* [WHAT THE TASK ASKS]
Go to the line below containing "Click the Computer audio info icon" and print exactly from there through the line containing "819x585 pixels.", both included. Print nothing else.

* [DATA RECORDS]
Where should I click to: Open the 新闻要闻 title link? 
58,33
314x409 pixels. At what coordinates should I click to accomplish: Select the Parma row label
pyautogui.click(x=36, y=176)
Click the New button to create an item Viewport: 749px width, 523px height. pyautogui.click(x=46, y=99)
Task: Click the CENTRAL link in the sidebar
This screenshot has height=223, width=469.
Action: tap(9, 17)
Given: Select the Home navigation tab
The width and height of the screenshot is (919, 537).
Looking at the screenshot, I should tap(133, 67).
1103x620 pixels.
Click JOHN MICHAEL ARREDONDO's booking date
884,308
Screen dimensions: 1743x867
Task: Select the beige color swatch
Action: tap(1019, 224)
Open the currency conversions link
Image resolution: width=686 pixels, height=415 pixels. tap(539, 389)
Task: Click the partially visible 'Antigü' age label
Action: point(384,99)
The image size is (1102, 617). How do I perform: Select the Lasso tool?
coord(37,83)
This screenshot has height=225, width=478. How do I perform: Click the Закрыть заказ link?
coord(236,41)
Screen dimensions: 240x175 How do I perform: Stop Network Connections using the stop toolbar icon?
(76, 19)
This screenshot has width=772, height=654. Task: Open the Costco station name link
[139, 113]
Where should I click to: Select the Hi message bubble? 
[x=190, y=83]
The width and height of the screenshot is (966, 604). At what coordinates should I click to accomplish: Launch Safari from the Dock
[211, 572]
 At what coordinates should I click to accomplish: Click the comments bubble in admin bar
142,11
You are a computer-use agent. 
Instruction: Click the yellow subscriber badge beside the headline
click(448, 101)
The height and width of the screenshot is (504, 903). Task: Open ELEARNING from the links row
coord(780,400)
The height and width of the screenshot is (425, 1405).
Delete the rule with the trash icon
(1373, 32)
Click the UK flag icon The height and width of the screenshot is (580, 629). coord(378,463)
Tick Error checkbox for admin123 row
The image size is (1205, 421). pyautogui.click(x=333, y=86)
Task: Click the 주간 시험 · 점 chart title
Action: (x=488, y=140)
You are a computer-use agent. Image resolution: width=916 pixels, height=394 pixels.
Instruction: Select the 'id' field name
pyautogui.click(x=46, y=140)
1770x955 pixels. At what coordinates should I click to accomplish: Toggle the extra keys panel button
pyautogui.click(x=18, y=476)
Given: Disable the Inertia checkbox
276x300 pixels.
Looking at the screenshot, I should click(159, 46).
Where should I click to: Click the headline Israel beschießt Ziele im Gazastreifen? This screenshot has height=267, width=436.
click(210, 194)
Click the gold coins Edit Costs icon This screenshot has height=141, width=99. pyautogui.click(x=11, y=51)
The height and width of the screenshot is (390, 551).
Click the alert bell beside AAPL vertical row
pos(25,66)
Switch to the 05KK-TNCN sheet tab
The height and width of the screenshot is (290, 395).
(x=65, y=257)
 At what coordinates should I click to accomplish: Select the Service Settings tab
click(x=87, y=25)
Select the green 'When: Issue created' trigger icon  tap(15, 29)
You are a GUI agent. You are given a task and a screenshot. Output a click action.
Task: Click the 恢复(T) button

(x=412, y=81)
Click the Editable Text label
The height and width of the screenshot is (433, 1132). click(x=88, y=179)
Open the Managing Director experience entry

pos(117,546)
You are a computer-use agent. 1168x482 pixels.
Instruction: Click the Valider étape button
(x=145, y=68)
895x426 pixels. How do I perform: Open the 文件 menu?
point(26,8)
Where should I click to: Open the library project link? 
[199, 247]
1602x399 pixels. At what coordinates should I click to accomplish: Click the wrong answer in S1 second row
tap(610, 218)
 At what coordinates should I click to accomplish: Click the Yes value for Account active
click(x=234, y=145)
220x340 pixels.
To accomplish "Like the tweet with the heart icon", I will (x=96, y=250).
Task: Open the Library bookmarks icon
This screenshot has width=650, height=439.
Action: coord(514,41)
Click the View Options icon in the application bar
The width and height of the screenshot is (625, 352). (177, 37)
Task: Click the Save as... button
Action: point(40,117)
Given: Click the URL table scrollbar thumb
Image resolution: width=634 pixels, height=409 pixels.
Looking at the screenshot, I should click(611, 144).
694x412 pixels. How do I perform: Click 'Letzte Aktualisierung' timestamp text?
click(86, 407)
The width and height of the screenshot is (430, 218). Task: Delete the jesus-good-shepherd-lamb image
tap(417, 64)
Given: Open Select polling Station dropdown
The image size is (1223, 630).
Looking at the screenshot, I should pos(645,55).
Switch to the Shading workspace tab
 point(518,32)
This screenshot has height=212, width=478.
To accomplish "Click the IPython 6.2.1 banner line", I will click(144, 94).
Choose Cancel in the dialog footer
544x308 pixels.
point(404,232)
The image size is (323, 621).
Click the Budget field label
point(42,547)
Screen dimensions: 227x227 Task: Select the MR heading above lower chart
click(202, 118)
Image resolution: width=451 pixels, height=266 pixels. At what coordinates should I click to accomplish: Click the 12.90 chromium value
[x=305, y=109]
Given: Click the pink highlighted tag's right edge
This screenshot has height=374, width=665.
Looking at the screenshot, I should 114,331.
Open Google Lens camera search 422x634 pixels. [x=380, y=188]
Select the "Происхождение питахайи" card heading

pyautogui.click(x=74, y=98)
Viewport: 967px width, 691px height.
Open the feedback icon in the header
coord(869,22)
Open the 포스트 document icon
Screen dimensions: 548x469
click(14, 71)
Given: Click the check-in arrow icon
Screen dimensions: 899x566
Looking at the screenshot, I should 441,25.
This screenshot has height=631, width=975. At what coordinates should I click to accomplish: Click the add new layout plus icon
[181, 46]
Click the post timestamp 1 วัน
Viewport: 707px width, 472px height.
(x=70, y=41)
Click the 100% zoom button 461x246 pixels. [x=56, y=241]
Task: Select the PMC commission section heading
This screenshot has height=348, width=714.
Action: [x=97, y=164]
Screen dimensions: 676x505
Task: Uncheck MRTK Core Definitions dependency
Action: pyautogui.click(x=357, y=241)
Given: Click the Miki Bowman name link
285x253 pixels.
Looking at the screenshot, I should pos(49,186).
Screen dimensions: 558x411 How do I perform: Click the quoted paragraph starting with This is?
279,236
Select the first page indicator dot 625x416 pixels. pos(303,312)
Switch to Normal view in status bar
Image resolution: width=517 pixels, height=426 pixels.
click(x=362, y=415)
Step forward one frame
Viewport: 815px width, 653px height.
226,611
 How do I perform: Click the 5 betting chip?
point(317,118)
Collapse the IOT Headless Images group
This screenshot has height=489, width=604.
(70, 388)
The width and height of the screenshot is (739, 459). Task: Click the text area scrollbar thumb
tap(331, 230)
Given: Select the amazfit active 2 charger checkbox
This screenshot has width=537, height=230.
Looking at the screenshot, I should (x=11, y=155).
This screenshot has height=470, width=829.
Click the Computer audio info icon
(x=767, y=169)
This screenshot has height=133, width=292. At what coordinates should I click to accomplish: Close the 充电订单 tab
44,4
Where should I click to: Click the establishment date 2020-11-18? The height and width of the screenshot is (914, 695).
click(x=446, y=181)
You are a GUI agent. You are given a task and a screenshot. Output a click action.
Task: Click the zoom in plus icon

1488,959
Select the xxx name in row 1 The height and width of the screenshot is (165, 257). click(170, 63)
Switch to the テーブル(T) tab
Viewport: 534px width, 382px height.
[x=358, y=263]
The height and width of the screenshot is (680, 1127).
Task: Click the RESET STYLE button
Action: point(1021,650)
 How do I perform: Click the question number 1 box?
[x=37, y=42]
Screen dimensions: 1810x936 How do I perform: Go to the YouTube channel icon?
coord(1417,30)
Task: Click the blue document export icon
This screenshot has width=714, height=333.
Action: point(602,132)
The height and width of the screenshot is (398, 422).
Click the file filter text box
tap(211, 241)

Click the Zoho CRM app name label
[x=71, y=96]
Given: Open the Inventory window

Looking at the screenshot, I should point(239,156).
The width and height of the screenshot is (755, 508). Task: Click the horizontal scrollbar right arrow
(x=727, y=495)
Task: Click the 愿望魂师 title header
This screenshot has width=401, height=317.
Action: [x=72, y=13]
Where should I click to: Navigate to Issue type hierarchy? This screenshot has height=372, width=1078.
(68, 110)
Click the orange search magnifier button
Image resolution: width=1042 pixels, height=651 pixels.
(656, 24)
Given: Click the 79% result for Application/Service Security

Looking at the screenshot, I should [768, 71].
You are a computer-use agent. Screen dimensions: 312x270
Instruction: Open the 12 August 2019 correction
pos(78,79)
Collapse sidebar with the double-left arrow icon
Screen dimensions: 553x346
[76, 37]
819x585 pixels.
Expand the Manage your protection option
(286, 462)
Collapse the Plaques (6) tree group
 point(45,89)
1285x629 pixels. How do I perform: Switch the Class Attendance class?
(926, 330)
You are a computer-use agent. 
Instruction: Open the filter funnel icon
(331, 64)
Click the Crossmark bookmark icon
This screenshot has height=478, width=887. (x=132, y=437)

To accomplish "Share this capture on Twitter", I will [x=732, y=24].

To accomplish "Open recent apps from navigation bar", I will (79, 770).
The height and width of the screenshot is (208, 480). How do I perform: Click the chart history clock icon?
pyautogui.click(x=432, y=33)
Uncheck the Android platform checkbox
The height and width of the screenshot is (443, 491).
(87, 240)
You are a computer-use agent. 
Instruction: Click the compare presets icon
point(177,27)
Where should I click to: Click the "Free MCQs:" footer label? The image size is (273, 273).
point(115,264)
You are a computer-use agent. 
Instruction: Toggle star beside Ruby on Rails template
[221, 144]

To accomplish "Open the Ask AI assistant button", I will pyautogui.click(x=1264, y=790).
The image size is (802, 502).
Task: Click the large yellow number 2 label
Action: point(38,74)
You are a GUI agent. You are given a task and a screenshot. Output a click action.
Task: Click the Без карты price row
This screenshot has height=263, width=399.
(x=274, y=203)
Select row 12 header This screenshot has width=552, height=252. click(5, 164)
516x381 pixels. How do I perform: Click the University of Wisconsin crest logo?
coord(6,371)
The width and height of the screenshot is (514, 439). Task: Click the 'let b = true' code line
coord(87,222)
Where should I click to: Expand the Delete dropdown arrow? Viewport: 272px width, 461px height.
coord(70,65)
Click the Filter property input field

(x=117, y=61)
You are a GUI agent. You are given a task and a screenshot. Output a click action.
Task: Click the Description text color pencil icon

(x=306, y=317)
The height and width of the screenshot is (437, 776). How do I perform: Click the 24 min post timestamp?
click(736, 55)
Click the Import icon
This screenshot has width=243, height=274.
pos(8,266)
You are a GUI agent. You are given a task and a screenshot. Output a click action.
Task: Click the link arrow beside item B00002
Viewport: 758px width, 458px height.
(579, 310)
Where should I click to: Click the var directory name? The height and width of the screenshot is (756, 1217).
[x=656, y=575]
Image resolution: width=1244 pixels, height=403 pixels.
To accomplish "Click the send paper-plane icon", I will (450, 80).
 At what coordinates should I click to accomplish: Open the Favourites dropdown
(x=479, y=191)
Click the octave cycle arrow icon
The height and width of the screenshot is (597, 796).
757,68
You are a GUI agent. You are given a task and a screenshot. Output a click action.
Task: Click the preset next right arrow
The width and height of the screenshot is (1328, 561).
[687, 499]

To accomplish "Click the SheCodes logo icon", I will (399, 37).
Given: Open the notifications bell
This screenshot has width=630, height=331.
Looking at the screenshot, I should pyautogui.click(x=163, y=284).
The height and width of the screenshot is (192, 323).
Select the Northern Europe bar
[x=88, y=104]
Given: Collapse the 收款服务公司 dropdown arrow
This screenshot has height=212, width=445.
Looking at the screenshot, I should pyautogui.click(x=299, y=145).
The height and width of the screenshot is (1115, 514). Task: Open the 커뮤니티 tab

* [RESPONSE]
Click the Computer audio info icon
(x=767, y=169)
This screenshot has height=133, width=292. At what coordinates should I click to accomplish: Close the 充电订单 tab
44,4
Where should I click to: Click the establishment date 2020-11-18? The height and width of the screenshot is (914, 695).
click(x=446, y=181)
You are a GUI agent. You are given a task and a screenshot. Output a click action.
Task: Click the zoom in plus icon

1488,959
Select the xxx name in row 1 The height and width of the screenshot is (165, 257). click(170, 63)
Switch to the テーブル(T) tab
Viewport: 534px width, 382px height.
[x=358, y=263]
The height and width of the screenshot is (680, 1127).
Task: Click the RESET STYLE button
Action: point(1021,650)
 How do I perform: Click the question number 1 box?
[x=37, y=42]
Screen dimensions: 1810x936 How do I perform: Go to the YouTube channel icon?
coord(1417,30)
Task: Click the blue document export icon
This screenshot has width=714, height=333.
Action: point(602,132)
The height and width of the screenshot is (398, 422).
Click the file filter text box
tap(211, 241)

Click the Zoho CRM app name label
[x=71, y=96]
Given: Open the Inventory window

Looking at the screenshot, I should point(239,156).
The width and height of the screenshot is (755, 508). Task: Click the horizontal scrollbar right arrow
(x=727, y=495)
Task: Click the 愿望魂师 title header
This screenshot has width=401, height=317.
Action: [x=72, y=13]
Where should I click to: Navigate to Issue type hierarchy? This screenshot has height=372, width=1078.
(68, 110)
Click the orange search magnifier button
Image resolution: width=1042 pixels, height=651 pixels.
(656, 24)
Given: Click the 79% result for Application/Service Security

Looking at the screenshot, I should [768, 71].
You are a computer-use agent. Screen dimensions: 312x270
Instruction: Open the 12 August 2019 correction
pos(78,79)
Collapse sidebar with the double-left arrow icon
Screen dimensions: 553x346
[76, 37]
819x585 pixels.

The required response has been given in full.